Trump dice que “quiere ayudar a China, no perjudcarla”

Las declaraciones del presidente estadounidense tratan de aflojar la tensión con el gigante asiático, en medio de una guerra comercial de aranceles cruzados.

Donald Trump enemigo europeo
Donald Trump enemigo europeo

En un sorpresivo giro de tono, el presidente Donald Trump afirmó el domingo que Estados Unidos busca “ayudar a China, no perjudicarla”, días después de desatar una nueva tormenta en los mercados globales con el anuncio de un arancel adicional del 100% sobre bienes del gigante asiático.

La declaración busca apaciguar las crecientes tensiones que amenazan con reiniciar a gran escala la guerra comercial entre las dos mayores economías del mundo.

Las tensiones se dispararon el viernes, cuando Trump, en respuesta a las nuevas restricciones chinas a la exportación de minerales de tierras raras, anunció la drástica medida arancelaria.

Según la agencia de noticias AFP, el mandatario también amenazó con cancelar una reunión clave con su homólogo, Xi Jinping, programada para finales de este mes.

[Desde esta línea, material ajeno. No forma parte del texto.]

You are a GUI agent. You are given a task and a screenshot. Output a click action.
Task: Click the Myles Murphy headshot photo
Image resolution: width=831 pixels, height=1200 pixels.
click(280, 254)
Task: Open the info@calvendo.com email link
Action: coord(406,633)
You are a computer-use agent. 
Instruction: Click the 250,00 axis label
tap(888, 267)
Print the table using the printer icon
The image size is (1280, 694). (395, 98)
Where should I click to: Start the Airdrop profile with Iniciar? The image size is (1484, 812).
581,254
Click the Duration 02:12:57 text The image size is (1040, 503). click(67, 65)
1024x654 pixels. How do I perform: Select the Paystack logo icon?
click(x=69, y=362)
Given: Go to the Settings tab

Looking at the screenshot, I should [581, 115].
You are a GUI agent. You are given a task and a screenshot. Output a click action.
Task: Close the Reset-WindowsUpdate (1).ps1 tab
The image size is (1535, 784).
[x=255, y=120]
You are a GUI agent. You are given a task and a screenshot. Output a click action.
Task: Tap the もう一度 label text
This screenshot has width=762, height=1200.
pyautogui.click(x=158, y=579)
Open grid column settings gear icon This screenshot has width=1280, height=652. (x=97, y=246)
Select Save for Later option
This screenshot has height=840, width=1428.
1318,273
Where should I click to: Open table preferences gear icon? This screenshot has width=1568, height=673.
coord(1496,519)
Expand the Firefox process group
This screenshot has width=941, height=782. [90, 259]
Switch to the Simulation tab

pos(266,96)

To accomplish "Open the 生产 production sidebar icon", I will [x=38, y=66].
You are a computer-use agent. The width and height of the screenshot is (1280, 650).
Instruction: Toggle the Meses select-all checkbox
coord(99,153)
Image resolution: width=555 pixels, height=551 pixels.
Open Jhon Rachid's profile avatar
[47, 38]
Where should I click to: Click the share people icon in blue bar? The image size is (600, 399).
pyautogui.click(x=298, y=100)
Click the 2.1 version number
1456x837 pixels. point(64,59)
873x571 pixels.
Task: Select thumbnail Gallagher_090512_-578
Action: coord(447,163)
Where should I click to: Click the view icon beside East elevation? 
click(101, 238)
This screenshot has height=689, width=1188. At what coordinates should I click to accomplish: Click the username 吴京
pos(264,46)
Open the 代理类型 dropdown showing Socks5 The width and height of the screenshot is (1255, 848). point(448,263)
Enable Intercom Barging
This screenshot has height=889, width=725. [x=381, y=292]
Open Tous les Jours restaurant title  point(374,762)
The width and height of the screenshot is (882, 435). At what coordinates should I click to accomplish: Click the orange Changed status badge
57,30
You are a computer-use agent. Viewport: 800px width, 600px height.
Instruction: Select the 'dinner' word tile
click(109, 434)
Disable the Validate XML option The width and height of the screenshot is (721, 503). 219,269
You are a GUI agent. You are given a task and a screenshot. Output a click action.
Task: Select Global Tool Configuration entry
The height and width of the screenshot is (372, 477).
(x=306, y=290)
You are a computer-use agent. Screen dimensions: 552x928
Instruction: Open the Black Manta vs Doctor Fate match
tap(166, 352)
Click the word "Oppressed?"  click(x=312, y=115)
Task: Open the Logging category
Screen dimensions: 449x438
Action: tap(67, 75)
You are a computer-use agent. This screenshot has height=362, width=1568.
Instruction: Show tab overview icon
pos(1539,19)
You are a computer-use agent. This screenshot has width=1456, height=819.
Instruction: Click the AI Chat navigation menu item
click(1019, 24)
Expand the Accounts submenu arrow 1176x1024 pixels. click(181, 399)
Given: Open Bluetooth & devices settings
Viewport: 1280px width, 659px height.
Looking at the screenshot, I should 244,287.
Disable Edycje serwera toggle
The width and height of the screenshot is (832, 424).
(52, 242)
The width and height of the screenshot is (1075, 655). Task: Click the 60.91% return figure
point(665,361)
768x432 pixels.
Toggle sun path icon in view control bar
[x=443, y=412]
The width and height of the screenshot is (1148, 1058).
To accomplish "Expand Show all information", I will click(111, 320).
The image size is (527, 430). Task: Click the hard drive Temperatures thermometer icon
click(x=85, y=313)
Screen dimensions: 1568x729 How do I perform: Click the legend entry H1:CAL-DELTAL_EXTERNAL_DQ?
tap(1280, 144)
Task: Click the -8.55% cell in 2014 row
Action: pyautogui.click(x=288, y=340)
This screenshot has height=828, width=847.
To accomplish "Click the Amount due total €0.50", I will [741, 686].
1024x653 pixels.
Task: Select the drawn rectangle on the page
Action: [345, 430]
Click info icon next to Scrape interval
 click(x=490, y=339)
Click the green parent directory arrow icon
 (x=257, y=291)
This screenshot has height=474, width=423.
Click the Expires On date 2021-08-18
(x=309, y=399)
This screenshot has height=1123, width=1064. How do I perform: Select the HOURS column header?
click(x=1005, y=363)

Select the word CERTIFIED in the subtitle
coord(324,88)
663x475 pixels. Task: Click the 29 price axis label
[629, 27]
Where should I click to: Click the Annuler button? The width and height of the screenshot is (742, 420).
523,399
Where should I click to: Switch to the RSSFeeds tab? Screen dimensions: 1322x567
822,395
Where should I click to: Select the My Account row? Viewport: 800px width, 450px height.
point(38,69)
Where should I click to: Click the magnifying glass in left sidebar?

La reacción de Wall Street fue inmediata, con caídas generalizadas ante el temor de un nuevo enfrentamiento comercial.

“No se preocupen por China, ¡todo estará bien! El respetado presidente Xi acaba de pasar un mal momento. No quiere una depresión para su país, y yo tampoco”, manifestó Trump a través de su plataforma Truth Social, en un intento por calmar los ánimos.

Guerra de aranceles cruzados

La nueva escalada arancelaria, que entrará en vigor el 1 de noviembre, se suma al 30% de media que ya pagan muchos productos chinos al ingresar a Estados Unidos.

Además, la administración Trump impuso controles de exportación sobre software considerado de importancia estratégica. Pekín no tardó en reaccionar.

Desde el Ministerio de Comercio chino, se calificó la amenaza arancelaria de Trump como un “típico ejemplo de doble moral”.

Según las autoridades chinas, Washington ha intensificado la presión económica desde septiembre y advirtieron que “amenazar todo el tiempo con aranceles altos no es el mejor enfoque para tratar con China”. Actualmente, los gravámenes de represalia de China sobre productos estadounidenses se sitúan en un 10%.

El epicentro de esta nueva disputa son las tierras raras, un grupo de minerales cruciales para la fabricación de una vasta gama de productos tecnológicos, desde teléfonos inteligentes y vehículos eléctricos hasta equipamiento militar avanzado y componentes para energías renovables.

La decisión de Pekín de restringir su exportación fue el detonante de la contundente respuesta de Washington, dejando a la economía mundial en vilo ante las posibles consecuencias de este renovado conflicto.